What is truly new is the model’s representational power and the training method.


Why we still need to learn neural networks after traditional ML

Classical machine learning is powerful, but it also has some very natural limits.

Traditional ML relies more on “manual representation”

In Station 5, you repeatedly did things like these:

  • Manually engineer features
  • Perform encoding, scaling, and selection
  • Try to organize the problem into a form that the model can learn more easily

This is very important, but it also brings a limitation:

  • The upper bound of the model is often constrained by your feature engineering ability

Deep learning emphasizes “learning representations automatically”

The strongest point of deep learning can be understood simply as:

It does not just learn “how to predict,” it also learns “how the input should be represented.”

For example:

  • In images, CNNs automatically learn edges, textures, and local patterns
  • In text, neural networks automatically learn embeddings and contextual representations
  • In sequences, models automatically learn temporal dependencies or attention relationships

This is the capability that Station 6 really adds.

A simple comparison

ProblemMore common approach in Station 5More common approach in Station 6
Image classificationManually extract features first, then feed them to a classifierLet the CNN learn features directly
Text classificationTF-IDF / manually crafted statistical featuresLet the network learn embeddings and context
Complex nonlinear relationshipsTry tree models or ensemble learningLet a deep network directly represent complex functions

This does not mean Station 6 will definitely “replace” Station 5. Rather:

  • When data is simple, sample size is small, and tabular tasks are strong, Station 5 methods are still very valuable
  • When data is complex, unstructured, and hard to hand-engineer features for, the advantages of Station 6 methods become more and more obvious

The shared skeleton of Station 5 and Station 6 has not really changed

Although Station 6 introduces many new terms, the skeleton of training one model is still the same line as in Station 5:

You can map it to Station 5 like this:

Station 5Station 6
Linear models / tree modelsNeural networks
Metrics and lossMetrics and loss
Training completed behind fit()You will see the training loop more explicitly
Tuning and evaluationTuning and evaluation

So the biggest change in Station 6 is not “whether there is training,” but:

  • You begin to see more directly how the training process happens step by step

Why Station 6 suddenly emphasizes gradients and backpropagation

In Station 5, many training details are hidden inside libraries.
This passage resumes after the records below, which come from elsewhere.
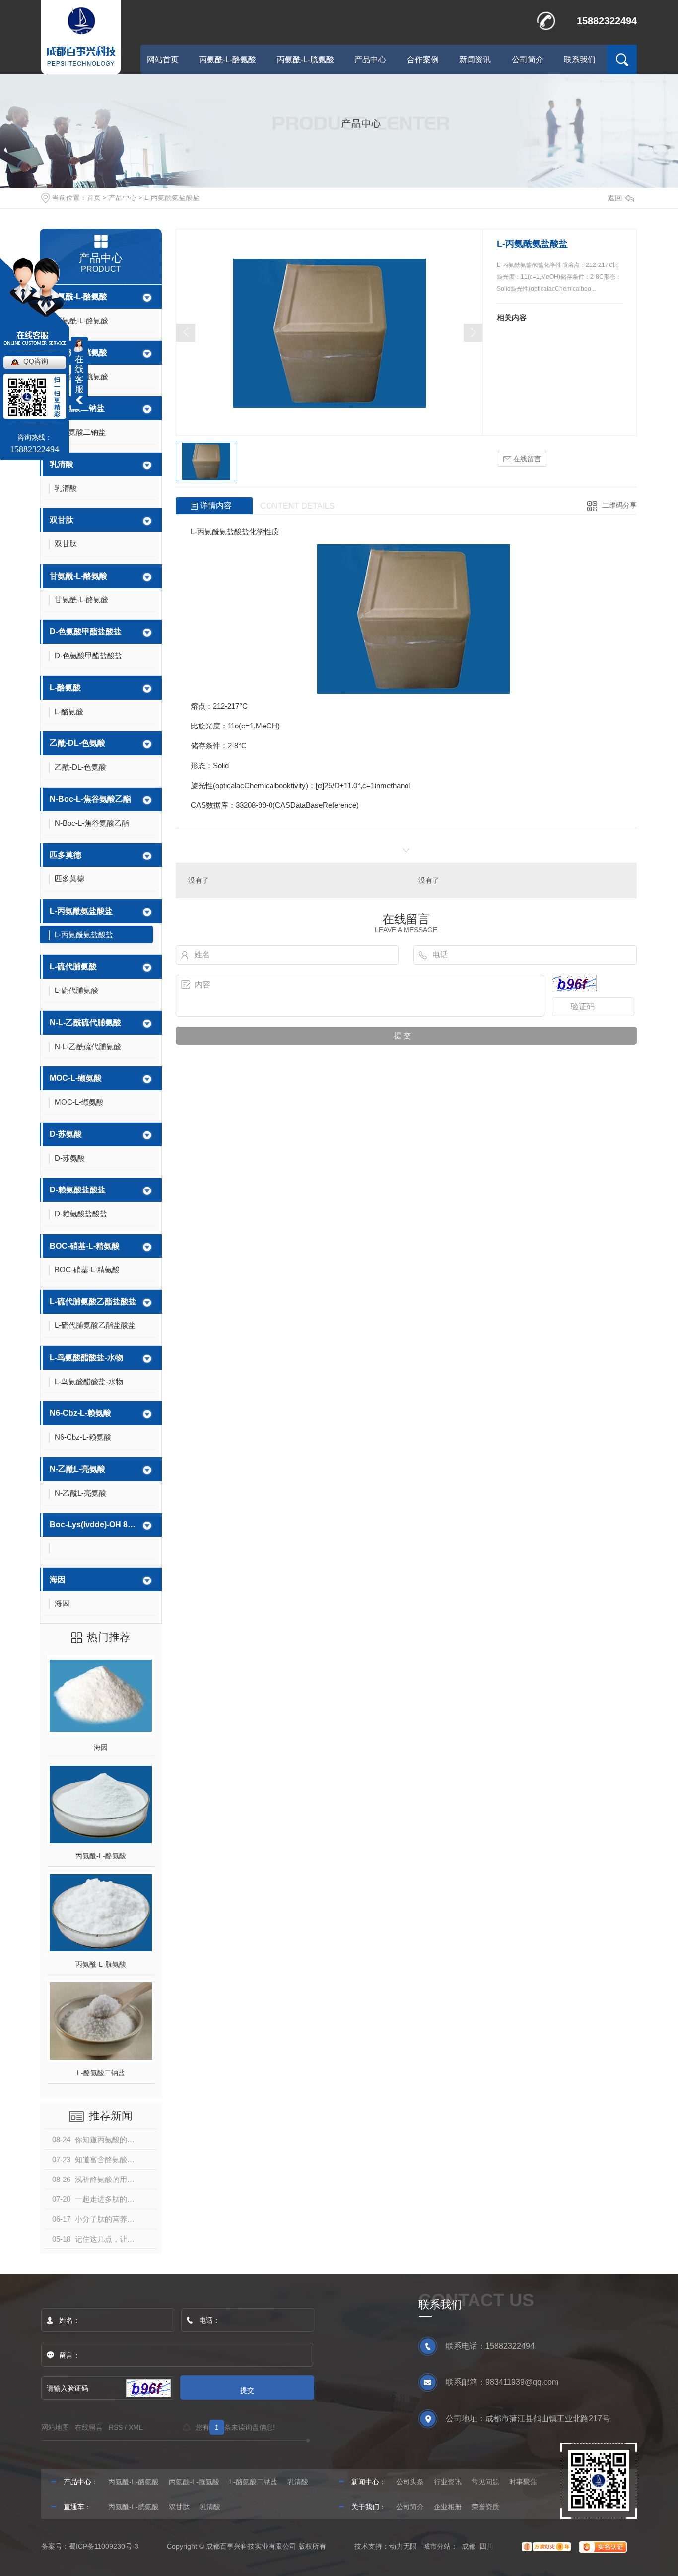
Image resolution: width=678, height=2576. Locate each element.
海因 (58, 1579)
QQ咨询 (35, 361)
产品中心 (370, 59)
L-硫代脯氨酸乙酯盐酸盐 (93, 1301)
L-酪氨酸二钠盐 (77, 408)
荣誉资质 (485, 2506)
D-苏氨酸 (66, 1134)
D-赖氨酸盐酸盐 (78, 1190)
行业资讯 (448, 2482)
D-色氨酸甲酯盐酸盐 (86, 631)
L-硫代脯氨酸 (73, 966)
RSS (116, 2427)
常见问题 (485, 2482)
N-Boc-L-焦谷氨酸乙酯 (90, 799)
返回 (615, 198)
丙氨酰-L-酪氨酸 (227, 59)
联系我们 (580, 59)
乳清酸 (61, 464)
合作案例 (423, 59)
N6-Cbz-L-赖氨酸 (80, 1413)
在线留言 (526, 458)
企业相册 (448, 2506)
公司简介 (527, 59)
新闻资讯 (475, 59)
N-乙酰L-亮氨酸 (77, 1469)
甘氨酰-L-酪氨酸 (78, 576)
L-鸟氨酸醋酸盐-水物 (86, 1357)
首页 (94, 197)
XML (136, 2427)
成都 (468, 2546)
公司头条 (410, 2482)
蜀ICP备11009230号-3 (103, 2546)
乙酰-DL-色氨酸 (77, 743)
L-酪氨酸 (65, 687)
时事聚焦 (523, 2482)
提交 (247, 2390)
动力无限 (403, 2546)
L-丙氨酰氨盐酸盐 (172, 197)
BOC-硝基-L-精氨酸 (85, 1246)
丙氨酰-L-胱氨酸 (305, 59)
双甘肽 (61, 520)
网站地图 (55, 2427)
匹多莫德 (65, 855)
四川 (486, 2546)
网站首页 (163, 59)
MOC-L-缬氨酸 (76, 1078)
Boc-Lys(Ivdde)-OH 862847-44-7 (94, 1524)
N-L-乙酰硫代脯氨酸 (85, 1022)
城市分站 (437, 2546)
In Station 6, you will start facing more directly:

  • Many parameters
  • Many layers
  • The need for iterative updates

At this point, you must truly understand:

  • Where the loss comes from
  • What gradients represent
  • Why parameters get updated

You can first understand backpropagation in plain language

Don’t rush to memorize the derivation first. Remember this sentence first:

Forward propagation computes the result, and backpropagation computes how each parameter should be changed.
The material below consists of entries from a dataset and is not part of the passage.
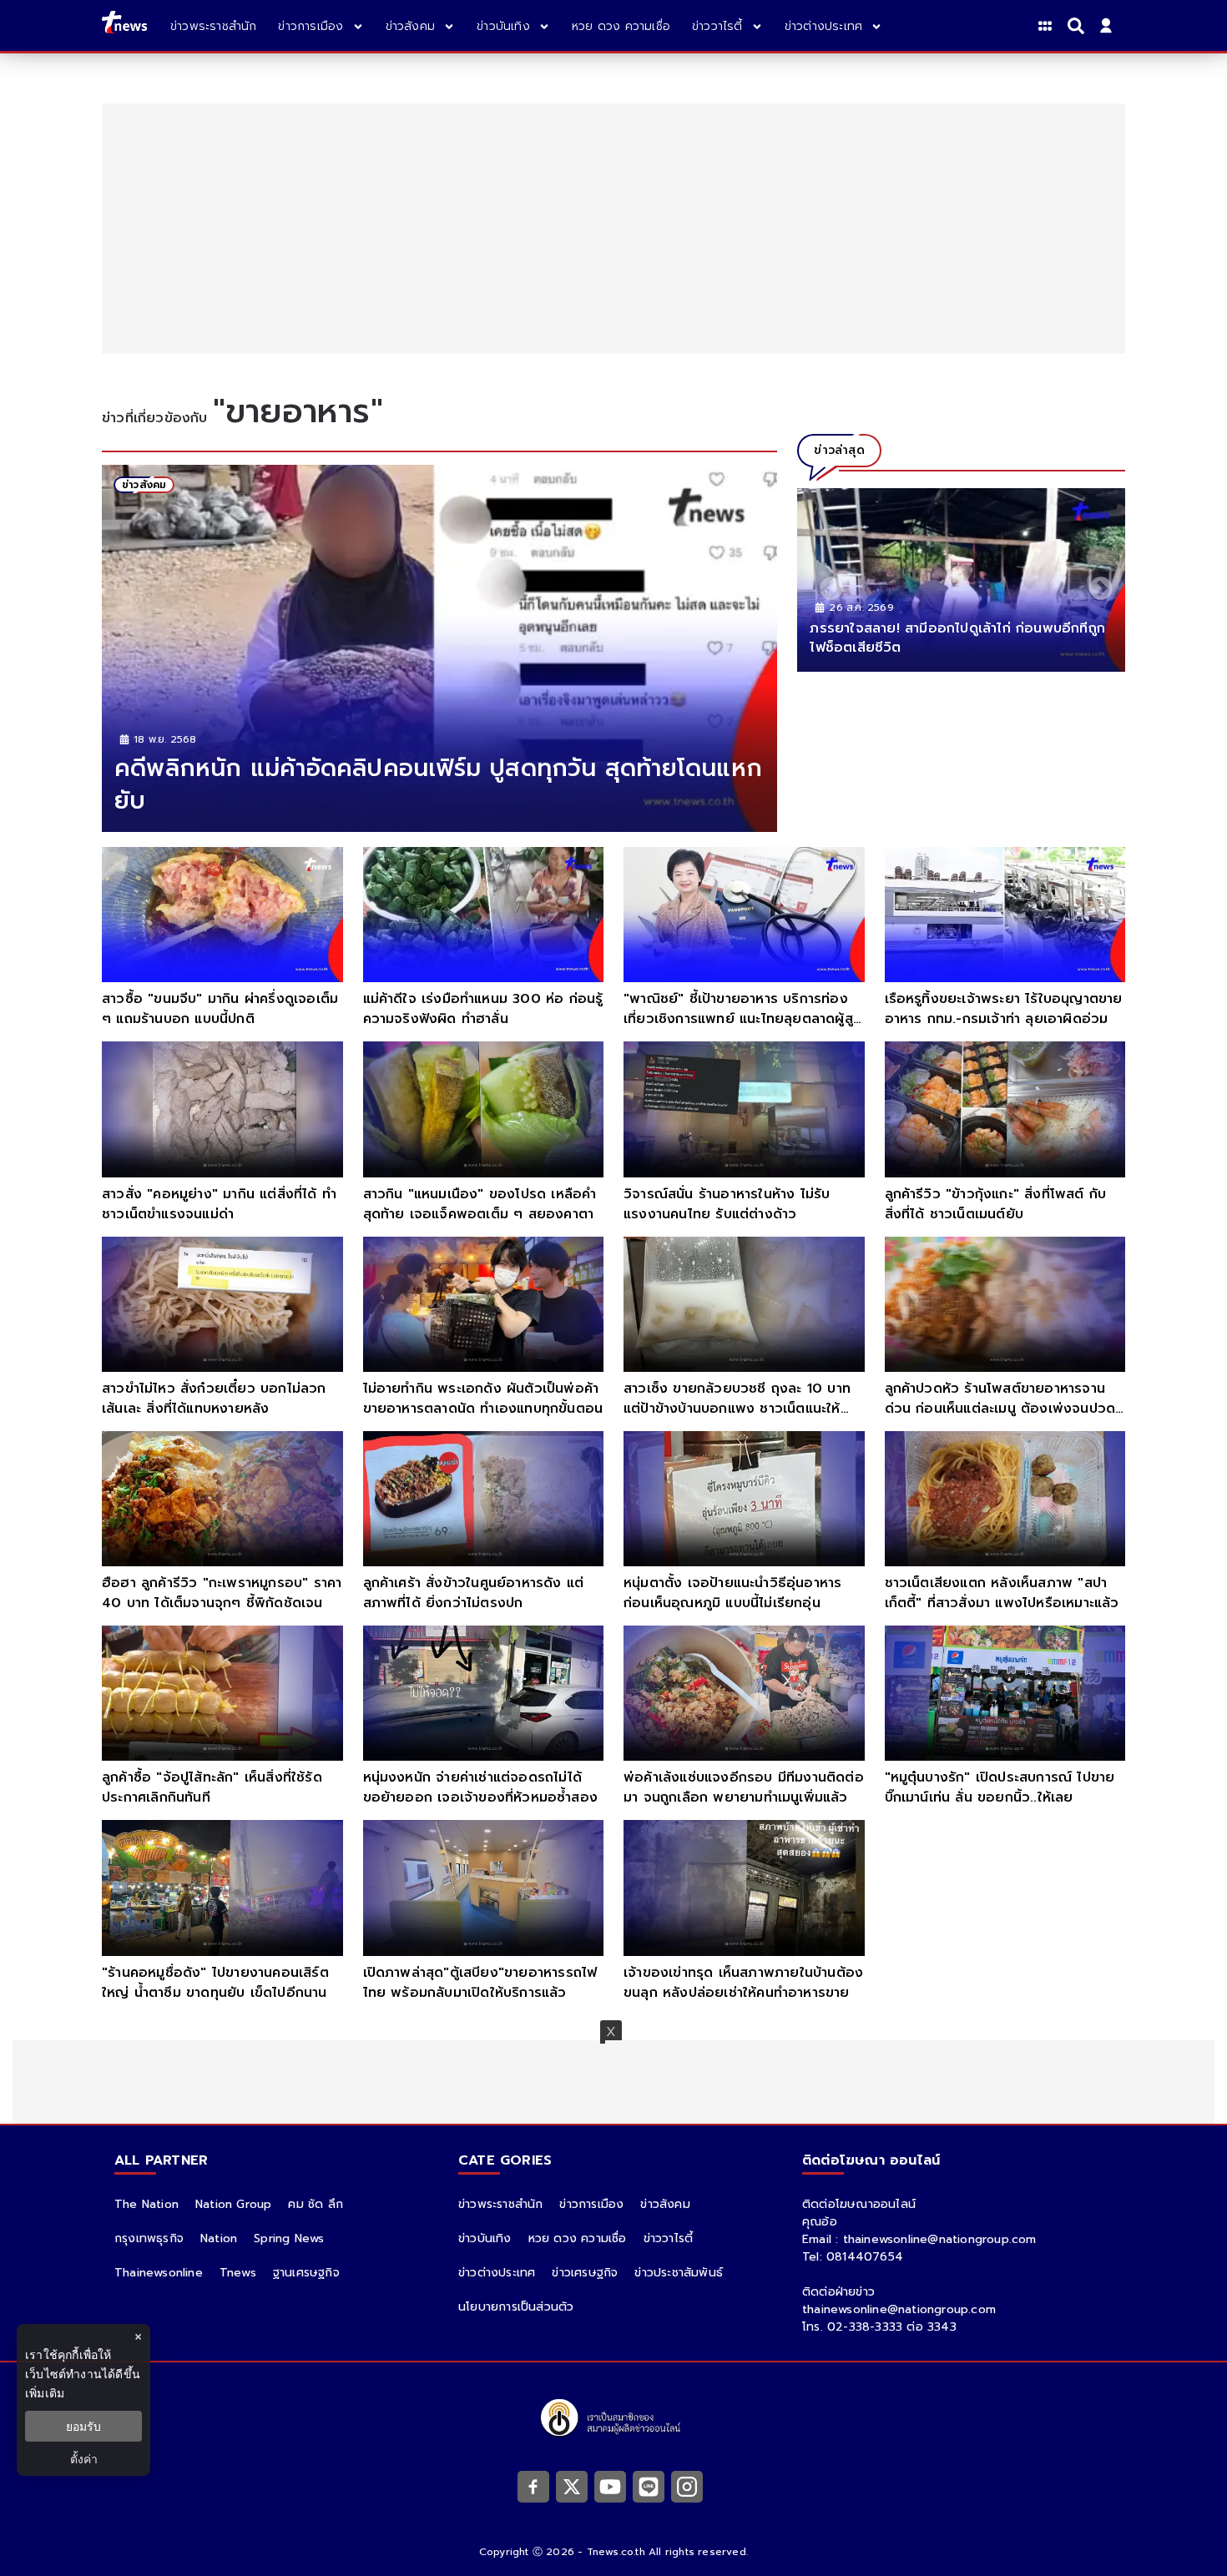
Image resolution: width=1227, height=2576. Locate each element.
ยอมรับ (83, 2426)
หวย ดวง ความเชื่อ (577, 2238)
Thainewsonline (158, 2272)
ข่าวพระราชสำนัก (500, 2204)
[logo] (124, 25)
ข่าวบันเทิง (485, 2238)
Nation (218, 2238)
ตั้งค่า (84, 2459)
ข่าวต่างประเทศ (496, 2272)
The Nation (146, 2204)
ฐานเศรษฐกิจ (306, 2272)
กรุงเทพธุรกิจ (149, 2238)
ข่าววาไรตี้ (669, 2238)
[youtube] (610, 2486)
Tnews (238, 2272)
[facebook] (533, 2486)
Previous (826, 584)
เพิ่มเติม (44, 2393)
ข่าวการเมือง (591, 2204)
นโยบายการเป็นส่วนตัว (515, 2307)
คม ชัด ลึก (315, 2204)
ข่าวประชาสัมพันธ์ (678, 2272)
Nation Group (233, 2204)
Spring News (289, 2238)
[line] (648, 2486)
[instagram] (687, 2486)
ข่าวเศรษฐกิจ (585, 2272)
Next (1096, 584)
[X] (572, 2486)
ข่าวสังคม (664, 2204)
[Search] (1078, 26)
This sentence is the core of the entire Station 6 chapter.

The optimization thinking from Station 5 has already laid the groundwork

In Station 5, you have already seen:

  • The loss of linear regression
  • Gradient descent
  • Regularization
  • Cross-validation and overfitting

So Station 6 does not start from zero; it makes these things more explicit:

  • The model is deeper
  • There are more parameters
  • The training loop is clearer

Why Station 6 introduces PyTorch

In Station 5, scikit-learn is very suitable for beginners because it wraps the workflow in a unified way. But in deep learning, you need more:

  • Custom network structures
  • Direct control over forward and backward passes
  • More flexible training loop organization
  • Compatibility with GPUs, larger models, and more complex data

That is why PyTorch enters the stage.

First, distinguish the roles of sklearn and PyTorch

ToolWhat it is better at
scikit-learnClassical ML, unified interface, fast baselines
PyTorchDeep learning, flexible network definition, explicit training loops

So do not think of them as “one replacing the other.” Instead, understand them like this:

  • Station 5 uses sklearn first to establish a machine learning workflow
  • Station 6 then uses PyTorch to open up the deep learning training process

The most important bridging understanding

If you already understand the following in Station 5:

  • Data
  • Model
  • Loss
  • Evaluation

Then in Station 6, you are only learning one more thing:

How to control more explicitly how model parameters get updated.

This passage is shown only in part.